These safe choices include being safe while cooking, not yelling or grabbing, she said.
“Even though she doesn’t understand what (the march) regards, and I don’t want her to right now, it’s all about safe choices. And she seems to get it.”
Pavuluri also has a five-month-old daughter, who stayed home with the husband today. “He didn’t want us to come because he was worried about the crowds, but I just had to. I felt I really had to be here. It’s my first rally.
“The amount of kids here is just breathtaking.”
The Greer family each carried a home-made sign as they sat on the sidewalk watching the parade of protesters.

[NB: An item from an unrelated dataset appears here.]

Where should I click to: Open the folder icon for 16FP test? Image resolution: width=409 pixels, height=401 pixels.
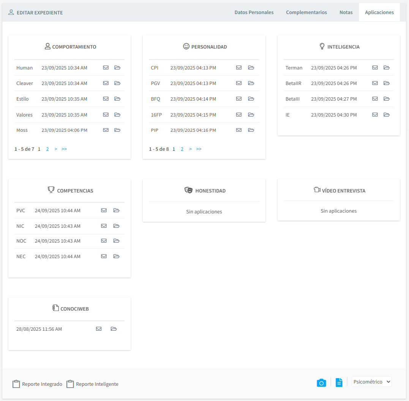251,115
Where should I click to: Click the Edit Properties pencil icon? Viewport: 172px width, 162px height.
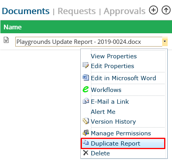click(86, 65)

“Protect Kids! Not Guns!,” wrote Ainsley. “Books. Not Bullets,” added Mason, who also drew a big stack of books in colored marker.
Kelly Greer — holding a sign saying, “Not. One. More.” — said her family was having a fun day. But they also understood the purpose.
“We’re working hard to teach them about the really important things that impact their lives,” Greer said, “But doing it in an age-appropriate way.
“So we kind of filtered some of what’s going on, but they have a general knowledge that some bad people have made some poor choices and hurt people and there are ways in which we can change that. So that’s why we’re really trying to teach them, values and whatnot at a young age.”
Is it hard to shield them from what’s happening in the news?
“It is. It is,” she said. “It’s hard, but you know, they understand that guns can hurt people and not everyone needs to have all the guns.
“And so I think helping them learn about this now will help them be more emotionally intelligent as they get older.”